AVAILABLE RECORDS =
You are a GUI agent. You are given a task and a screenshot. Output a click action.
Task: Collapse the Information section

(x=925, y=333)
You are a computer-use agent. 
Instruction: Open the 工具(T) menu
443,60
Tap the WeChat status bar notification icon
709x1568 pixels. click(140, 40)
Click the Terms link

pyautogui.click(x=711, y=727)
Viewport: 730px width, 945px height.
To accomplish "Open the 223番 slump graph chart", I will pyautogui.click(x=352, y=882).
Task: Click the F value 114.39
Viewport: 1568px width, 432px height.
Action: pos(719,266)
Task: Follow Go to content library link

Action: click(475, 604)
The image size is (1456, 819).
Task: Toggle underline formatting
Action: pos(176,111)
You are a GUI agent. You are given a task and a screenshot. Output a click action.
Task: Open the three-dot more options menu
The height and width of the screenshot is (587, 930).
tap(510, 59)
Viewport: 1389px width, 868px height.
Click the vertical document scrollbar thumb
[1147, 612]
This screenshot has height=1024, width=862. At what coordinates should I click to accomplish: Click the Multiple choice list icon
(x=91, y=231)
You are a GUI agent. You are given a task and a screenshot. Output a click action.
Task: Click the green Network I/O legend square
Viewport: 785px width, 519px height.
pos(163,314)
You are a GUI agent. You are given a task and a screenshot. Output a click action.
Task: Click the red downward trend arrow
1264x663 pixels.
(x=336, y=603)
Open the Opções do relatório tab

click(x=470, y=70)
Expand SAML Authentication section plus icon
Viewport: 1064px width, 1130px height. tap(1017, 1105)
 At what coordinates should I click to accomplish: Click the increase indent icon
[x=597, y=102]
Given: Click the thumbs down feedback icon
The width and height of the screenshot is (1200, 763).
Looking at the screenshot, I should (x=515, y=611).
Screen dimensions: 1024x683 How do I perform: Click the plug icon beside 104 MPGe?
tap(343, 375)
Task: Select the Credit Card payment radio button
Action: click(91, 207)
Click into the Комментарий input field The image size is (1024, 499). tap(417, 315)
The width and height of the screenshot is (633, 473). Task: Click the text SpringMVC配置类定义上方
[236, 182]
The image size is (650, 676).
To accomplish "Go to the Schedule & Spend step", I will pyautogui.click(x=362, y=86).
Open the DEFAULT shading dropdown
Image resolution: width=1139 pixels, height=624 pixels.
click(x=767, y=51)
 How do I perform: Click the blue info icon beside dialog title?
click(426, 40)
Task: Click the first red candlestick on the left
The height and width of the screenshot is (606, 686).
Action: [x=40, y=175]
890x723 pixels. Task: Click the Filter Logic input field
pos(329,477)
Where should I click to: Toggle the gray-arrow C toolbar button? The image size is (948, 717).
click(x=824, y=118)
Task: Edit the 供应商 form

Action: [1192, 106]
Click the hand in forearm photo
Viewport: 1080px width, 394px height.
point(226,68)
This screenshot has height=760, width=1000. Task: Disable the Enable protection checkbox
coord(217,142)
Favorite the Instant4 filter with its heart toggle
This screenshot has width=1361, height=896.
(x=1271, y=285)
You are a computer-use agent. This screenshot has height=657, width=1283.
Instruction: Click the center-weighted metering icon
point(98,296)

AIM =
Render the listing above as a numbered list, leaving out the blank lines.

REPLY =
1. You are a GUI agent. You are given a task and a screenshot. Output a click action.
2. Task: Collapse the Information section
3. (x=925, y=333)
4. You are a computer-use agent. 
5. Instruction: Open the 工具(T) menu
6. 443,60
7. Tap the WeChat status bar notification icon
8. 709x1568 pixels. click(140, 40)
9. Click the Terms link
10. pyautogui.click(x=711, y=727)
11. Viewport: 730px width, 945px height.
12. To accomplish "Open the 223番 slump graph chart", I will pyautogui.click(x=352, y=882).
13. Task: Click the F value 114.39
14. Viewport: 1568px width, 432px height.
15. Action: pos(719,266)
16. Task: Follow Go to content library link
17. Action: click(475, 604)
18. The image size is (1456, 819).
19. Task: Toggle underline formatting
20. Action: pos(176,111)
21. You are a GUI agent. You are given a task and a screenshot. Output a click action.
22. Task: Open the three-dot more options menu
23. The height and width of the screenshot is (587, 930).
24. tap(510, 59)
25. Viewport: 1389px width, 868px height.
26. Click the vertical document scrollbar thumb
27. [1147, 612]
28. This screenshot has height=1024, width=862. At what coordinates should I click to accomplish: Click the Multiple choice list icon
29. (x=91, y=231)
30. You are a GUI agent. You are given a task and a screenshot. Output a click action.
31. Task: Click the green Network I/O legend square
32. Viewport: 785px width, 519px height.
33. pos(163,314)
34. You are a GUI agent. You are given a task and a screenshot. Output a click action.
35. Task: Click the red downward trend arrow
36. 1264x663 pixels.
37. (x=336, y=603)
38. Open the Opções do relatório tab
39. click(x=470, y=70)
40. Expand SAML Authentication section plus icon
41. Viewport: 1064px width, 1130px height. tap(1017, 1105)
42.  At what coordinates should I click to accomplish: Click the increase indent icon
43. [x=597, y=102]
44. Given: Click the thumbs down feedback icon
45. The width and height of the screenshot is (1200, 763).
46. Looking at the screenshot, I should (x=515, y=611).
47. Screen dimensions: 1024x683 How do I perform: Click the plug icon beside 104 MPGe?
48. tap(343, 375)
49. Task: Select the Credit Card payment radio button
50. Action: click(91, 207)
51. Click into the Комментарий input field The image size is (1024, 499). tap(417, 315)
52. The width and height of the screenshot is (633, 473). Task: Click the text SpringMVC配置类定义上方
53. [236, 182]
54. The image size is (650, 676).
55. To accomplish "Go to the Schedule & Spend step", I will pyautogui.click(x=362, y=86).
56. Open the DEFAULT shading dropdown
57. Image resolution: width=1139 pixels, height=624 pixels.
58. click(x=767, y=51)
59.  How do I perform: Click the blue info icon beside dialog title?
60. click(426, 40)
61. Task: Click the first red candlestick on the left
62. The height and width of the screenshot is (606, 686).
63. Action: [x=40, y=175]
64. 890x723 pixels. Task: Click the Filter Logic input field
65. pos(329,477)
66. Where should I click to: Toggle the gray-arrow C toolbar button? The image size is (948, 717).
67. click(x=824, y=118)
68. Task: Edit the 供应商 form
69. Action: [1192, 106]
70. Click the hand in forearm photo
71. Viewport: 1080px width, 394px height.
72. point(226,68)
73. This screenshot has height=760, width=1000. Task: Disable the Enable protection checkbox
74. coord(217,142)
75. Favorite the Instant4 filter with its heart toggle
76. This screenshot has width=1361, height=896.
77. (x=1271, y=285)
78. You are a computer-use agent. This screenshot has height=657, width=1283.
79. Instruction: Click the center-weighted metering icon
80. point(98,296)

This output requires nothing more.